> [Schriftliche Aufgabe 1] Erkläre bitte in ein bis drei Sätzen, vor welchem Hintergrund Blinken und Lawrow laut dem Text über die Spannungen an der ukrainisch-russischen Grenze in Stockholm zusammentreffen.
> [Schriftliche Aufgabe 2] Gib aus dem Text über die Spannungen an der ukrainisch-russischen Grenze den Abschnitt wortwörtlich wieder, der mit „Update vom 1. Dezember, 11.50“ beginnt und mit „bilateraler Beziehungen hin.“ endet.

> [Vorliegender Text]
::::
Seit April 2014 werden Teile der ostukrainischen Gebiete Luhansk und Donezk entlang der russischen Grenze von durch Russland unterstützten Separatisten kontrolliert. Der Kreml sieht sich jedoch nicht als Konfliktpartei und drängt die Ukraine seit langem zu direkten Verhandlungen mit den Rebellen in Donezk und Luhansk. Kiew lehnt dies jedoch beharrlich ab.
Update vom 1. Dezember, 11.50 Uhr: Der russische Außenminister Sergej Lawrow verkündete Pläne für ein Gespräch zwischen dem russischen Präsidenten Wladimir Putin und seinem türkischen Amtskollegen Recep Tayyip Erdogan. Lawrow machte keine konkrete Angabe zum Datum des Gesprächs, führte jedoch an, Putin und Erdogan würden sich unter anderem über die Lage an der Grenze zur Ukraine austauschen.
Die Türkei ist ein kräftiger Unterstützer der Ukraine und beliefert das Land vor allem mit Kampfdrohnen aus eigener Herstellung und weiterer militärischer Ausrüstung. Eine türkische Drohne in den Händen des ukrainischen Militärs wurde zuletzt gegen pro-russische Separatisten in der Ostukraine eingesetzt. Moskau warnt Ankara vor jeglicher Ausweitung militärischer Kooperation mit Kiew und weist in diesem Zusammenhang auf eine mögliche Verschlechterung bilateraler Beziehungen hin.
Russland Außenminister Lawrow erinnerte zudem an Erdogans Vorschlag, ein Vermittler zwischen Moskau und Kiew zu sein. Dies könne ebenfalls diskutiert werden. Der türkische Außenminister Mevlüt Cavusoglu sagte gegenüber Reportern, Ankara sei in Kontakt mit sowohl Moskau als auch Kiew. Er rief beide Seiten zur Zurückhaltung auf. Cavusoglu nimmt derzeit am NATO-Treffen in Riga teil.
Update vom 1. Dezember, 11.45 Uhr: Vor dem Hintergrund der militärischen Spannungen an der ukrainisch-russischen Grenze werden US-Außenminister Antony Blinken und sein russischer Kollege Sergej Lawrow am Donnerstag in Stockholm zusammentreffen. Ein US-Vertreter sagte am Mittwoch in Riga, Blinken und Lawrow würden am Rande des Treffens der Organisation für Sicherheit und Zusammenarbeit (OSZE) Gespräche führen. Blinken werde zuvor den ukrainischen Außenminister Dmitri Kuleba treffen.
::::
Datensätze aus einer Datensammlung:
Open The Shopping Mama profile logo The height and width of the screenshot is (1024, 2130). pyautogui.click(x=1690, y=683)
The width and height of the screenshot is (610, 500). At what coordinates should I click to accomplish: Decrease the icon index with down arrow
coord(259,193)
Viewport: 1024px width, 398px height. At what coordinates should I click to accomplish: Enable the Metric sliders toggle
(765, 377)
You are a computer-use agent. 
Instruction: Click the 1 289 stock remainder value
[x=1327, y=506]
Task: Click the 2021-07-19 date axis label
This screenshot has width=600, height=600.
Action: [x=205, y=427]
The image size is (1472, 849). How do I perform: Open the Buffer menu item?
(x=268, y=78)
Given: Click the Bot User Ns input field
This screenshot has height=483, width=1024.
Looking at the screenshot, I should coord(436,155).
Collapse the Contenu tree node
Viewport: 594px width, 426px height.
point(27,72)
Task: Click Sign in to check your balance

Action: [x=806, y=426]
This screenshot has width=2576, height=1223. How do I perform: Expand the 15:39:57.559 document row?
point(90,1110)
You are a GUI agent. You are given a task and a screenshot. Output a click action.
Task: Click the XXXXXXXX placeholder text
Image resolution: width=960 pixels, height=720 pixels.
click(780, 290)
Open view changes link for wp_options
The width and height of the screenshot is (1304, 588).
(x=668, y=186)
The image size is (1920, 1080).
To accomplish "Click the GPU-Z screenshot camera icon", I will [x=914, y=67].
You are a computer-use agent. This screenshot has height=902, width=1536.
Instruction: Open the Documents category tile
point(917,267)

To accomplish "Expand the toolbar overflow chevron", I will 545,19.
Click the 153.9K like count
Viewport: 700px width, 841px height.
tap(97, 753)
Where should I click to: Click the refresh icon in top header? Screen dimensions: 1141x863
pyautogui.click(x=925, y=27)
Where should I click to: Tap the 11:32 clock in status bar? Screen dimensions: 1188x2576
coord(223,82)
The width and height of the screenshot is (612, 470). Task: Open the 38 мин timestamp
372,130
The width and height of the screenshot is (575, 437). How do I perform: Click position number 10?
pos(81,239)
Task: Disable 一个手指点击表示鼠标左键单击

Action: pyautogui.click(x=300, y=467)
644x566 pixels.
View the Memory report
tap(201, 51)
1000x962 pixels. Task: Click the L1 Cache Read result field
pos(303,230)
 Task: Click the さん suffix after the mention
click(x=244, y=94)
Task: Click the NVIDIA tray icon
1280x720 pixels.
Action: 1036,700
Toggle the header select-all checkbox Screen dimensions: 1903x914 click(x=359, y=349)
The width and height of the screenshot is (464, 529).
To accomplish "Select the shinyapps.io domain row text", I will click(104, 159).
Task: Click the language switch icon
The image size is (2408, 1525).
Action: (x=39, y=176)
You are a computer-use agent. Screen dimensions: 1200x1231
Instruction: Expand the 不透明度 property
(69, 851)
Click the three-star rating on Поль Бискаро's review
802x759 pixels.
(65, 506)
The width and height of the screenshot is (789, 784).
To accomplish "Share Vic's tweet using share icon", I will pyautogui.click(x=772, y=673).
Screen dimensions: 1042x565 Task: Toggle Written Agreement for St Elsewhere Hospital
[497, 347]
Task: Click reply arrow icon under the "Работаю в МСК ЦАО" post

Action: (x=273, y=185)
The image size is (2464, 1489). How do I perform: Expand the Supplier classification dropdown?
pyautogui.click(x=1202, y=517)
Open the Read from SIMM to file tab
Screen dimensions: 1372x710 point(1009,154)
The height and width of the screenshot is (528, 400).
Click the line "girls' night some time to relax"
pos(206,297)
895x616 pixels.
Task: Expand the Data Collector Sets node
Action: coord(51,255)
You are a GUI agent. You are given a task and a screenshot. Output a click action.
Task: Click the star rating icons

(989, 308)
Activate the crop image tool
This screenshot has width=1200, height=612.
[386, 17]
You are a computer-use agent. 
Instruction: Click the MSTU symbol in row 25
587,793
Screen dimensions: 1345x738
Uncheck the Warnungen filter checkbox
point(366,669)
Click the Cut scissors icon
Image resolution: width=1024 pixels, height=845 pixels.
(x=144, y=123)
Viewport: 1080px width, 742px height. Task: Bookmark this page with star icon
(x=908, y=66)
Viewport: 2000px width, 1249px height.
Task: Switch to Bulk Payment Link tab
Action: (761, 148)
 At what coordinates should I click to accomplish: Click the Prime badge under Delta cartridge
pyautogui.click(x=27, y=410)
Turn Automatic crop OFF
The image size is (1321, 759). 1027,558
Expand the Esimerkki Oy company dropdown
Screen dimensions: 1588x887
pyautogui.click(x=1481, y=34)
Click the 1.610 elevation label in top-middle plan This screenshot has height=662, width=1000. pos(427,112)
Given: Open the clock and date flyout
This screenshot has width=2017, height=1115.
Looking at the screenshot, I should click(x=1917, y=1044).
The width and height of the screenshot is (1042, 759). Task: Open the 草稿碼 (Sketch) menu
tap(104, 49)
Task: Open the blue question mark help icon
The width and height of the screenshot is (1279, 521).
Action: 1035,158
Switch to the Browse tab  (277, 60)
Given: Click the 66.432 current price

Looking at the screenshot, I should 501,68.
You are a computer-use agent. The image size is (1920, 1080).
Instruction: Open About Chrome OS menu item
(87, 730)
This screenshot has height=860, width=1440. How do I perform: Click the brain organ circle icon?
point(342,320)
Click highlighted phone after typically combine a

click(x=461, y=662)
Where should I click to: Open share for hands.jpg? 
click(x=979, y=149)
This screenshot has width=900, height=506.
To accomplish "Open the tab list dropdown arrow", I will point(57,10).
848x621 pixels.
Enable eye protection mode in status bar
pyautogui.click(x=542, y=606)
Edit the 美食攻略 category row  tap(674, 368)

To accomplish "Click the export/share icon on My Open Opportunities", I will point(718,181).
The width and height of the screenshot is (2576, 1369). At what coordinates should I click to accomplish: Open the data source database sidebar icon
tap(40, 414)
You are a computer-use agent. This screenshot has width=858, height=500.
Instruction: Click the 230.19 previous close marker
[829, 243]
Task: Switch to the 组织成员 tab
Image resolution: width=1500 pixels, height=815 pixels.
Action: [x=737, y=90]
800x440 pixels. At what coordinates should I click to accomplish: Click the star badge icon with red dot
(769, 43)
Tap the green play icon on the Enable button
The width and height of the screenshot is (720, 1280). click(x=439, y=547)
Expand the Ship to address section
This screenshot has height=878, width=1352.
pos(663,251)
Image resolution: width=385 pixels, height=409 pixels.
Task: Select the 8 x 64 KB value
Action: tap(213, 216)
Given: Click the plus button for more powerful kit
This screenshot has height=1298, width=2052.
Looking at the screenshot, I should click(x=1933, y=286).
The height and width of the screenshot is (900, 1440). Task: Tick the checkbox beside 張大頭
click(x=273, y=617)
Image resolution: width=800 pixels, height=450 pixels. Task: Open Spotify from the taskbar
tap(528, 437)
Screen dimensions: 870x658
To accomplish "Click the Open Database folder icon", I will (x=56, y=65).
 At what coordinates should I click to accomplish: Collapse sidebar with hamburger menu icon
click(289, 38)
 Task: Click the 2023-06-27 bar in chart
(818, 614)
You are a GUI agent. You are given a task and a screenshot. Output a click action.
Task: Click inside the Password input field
::::
> [Richtige Antwort 1] Das Treffen findet vor dem Hintergrund der militärischen Spannungen an der ukrainisch-russischen Grenze statt. Blinken und Lawrow wollen am Rande des OSZE-Treffens Gespräche führen.

> [Richtige Antwort 2]
Update vom 1. Dezember, 11.50 Uhr: Der russische Außenminister Sergej Lawrow verkündete Pläne für ein Gespräch zwischen dem russischen Präsidenten Wladimir Putin und seinem türkischen Amtskollegen Recep Tayyip Erdogan. Lawrow machte keine konkrete Angabe zum Datum des Gesprächs, führte jedoch an, Putin und Erdogan würden sich unter anderem über die Lage an der Grenze zur Ukraine austauschen.
Die Türkei ist ein kräftiger Unterstützer der Ukraine und beliefert das Land vor allem mit Kampfdrohnen aus eigener Herstellung und weiterer militärischer Ausrüstung. Eine türkische Drohne in den Händen des ukrainischen Militärs wurde zuletzt gegen pro-russische Separatisten in der Ostukraine eingesetzt. Moskau warnt Ankara vor jeglicher Ausweitung militärischer Kooperation mit Kiew und weist in diesem Zusammenhang auf eine mögliche Verschlechterung bilateraler Beziehungen hin.